About 3,800 workers are on strike at Swift Beef Company, one of the largest beef processing plants in the United States. Workers at the plant, who belong to the United Food and Commercial Workers Local 7, overwhelmingly voted to strike after negotiations with the facility’s parent company, JBS USA, stalled. The strike draws immediate national attention because the Greeley plant represents a major part of the American beef supply chain.
Like nearly all job disputes, there are two sides to the argument: JBS USA leaders said the company offered competitive pay and benefits, while the union members were concerned about wages, workplace safety, and job conditions inside the plant.
JBS USA operates as the American division of the global meat company JBS S.A., which runs one of the largest beef processing operations in the world. This disagreement now places one of the country’s largest slaughter facilities in the middle of a labor standoff.

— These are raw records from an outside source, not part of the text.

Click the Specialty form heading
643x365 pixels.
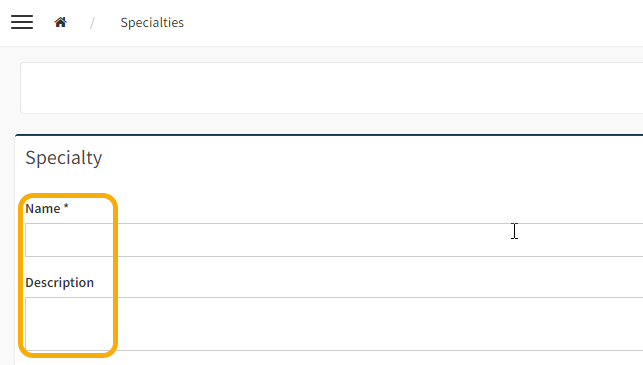(64, 158)
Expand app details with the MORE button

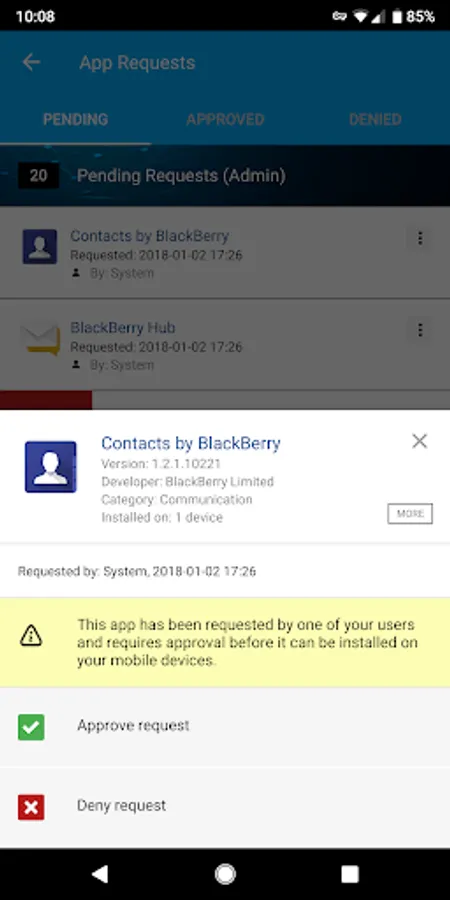410,514
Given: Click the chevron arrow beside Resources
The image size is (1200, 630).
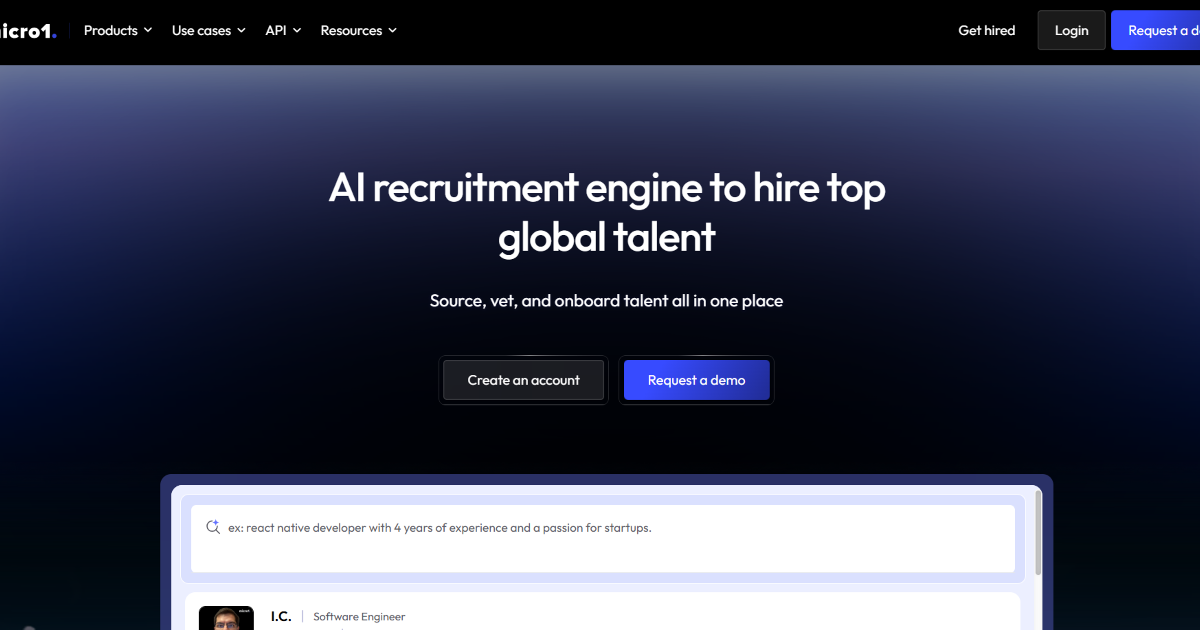Looking at the screenshot, I should 392,31.
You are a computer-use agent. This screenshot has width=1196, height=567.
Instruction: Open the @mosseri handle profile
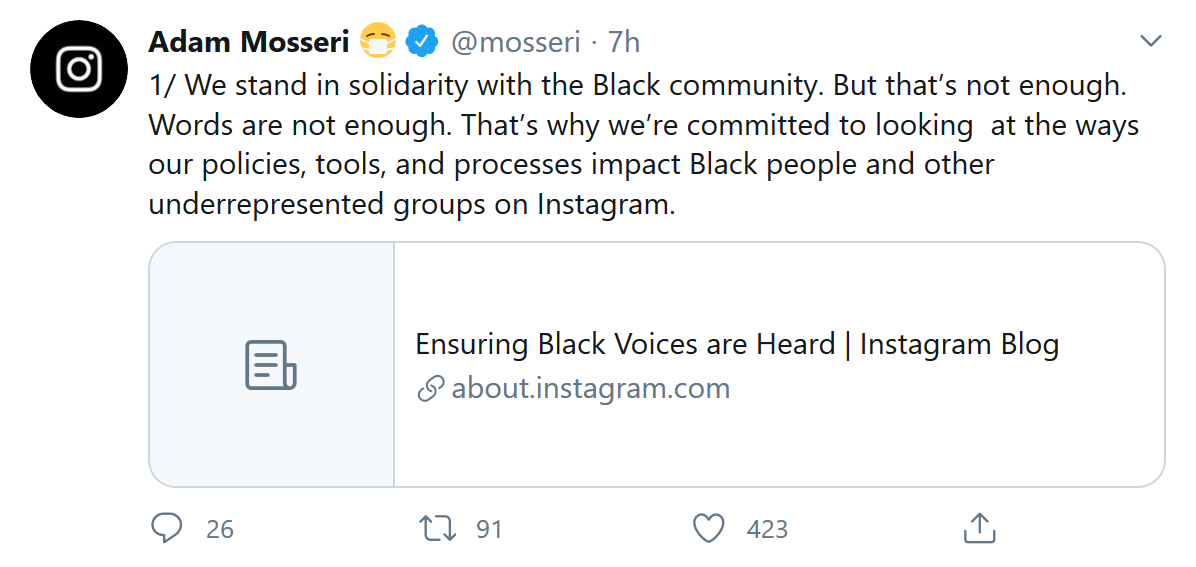pos(516,41)
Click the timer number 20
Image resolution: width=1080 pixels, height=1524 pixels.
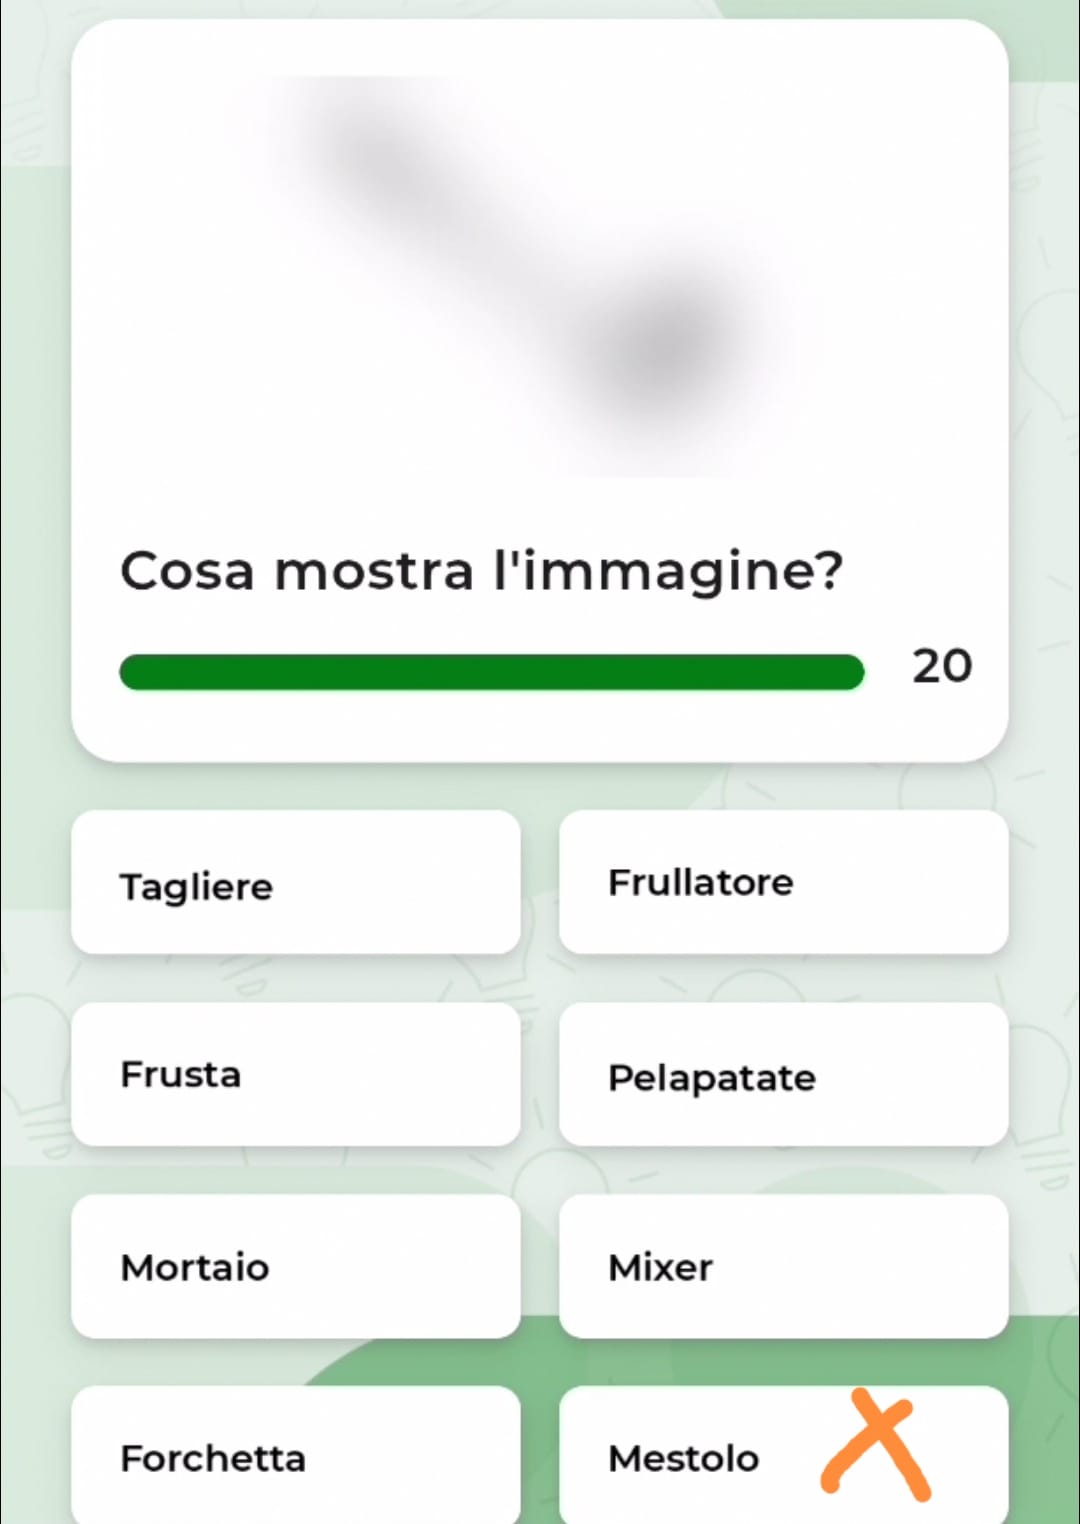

The Greeley plant processes thousands of cattle every day, with industry analysts estimating the plant handles roughly 6% of the total U.S. beef slaughter capacity.

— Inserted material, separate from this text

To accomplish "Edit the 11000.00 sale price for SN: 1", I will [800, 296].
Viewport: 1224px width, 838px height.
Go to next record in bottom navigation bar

Most ranchers can still get cattle to market because the national herd is smaller, and that could give JBS some leverage in negotiations, since other slaughterhouses can absorb the Greeley plant’s work, Greiman said.
Feedlots hold clues to consumer costs
Yet an extended strike at Greeley could disrupt the industry, particularly in Colorado and neighboring states, said Jennifer Martin at Colorado State University’s animal sciences department.
“The feedlots, the people who have the cattle right now — the longer they sit kind of in a holding pattern, the more expensive they become to feed,” said Martin. “For consumers, it means that prices will likely go up.”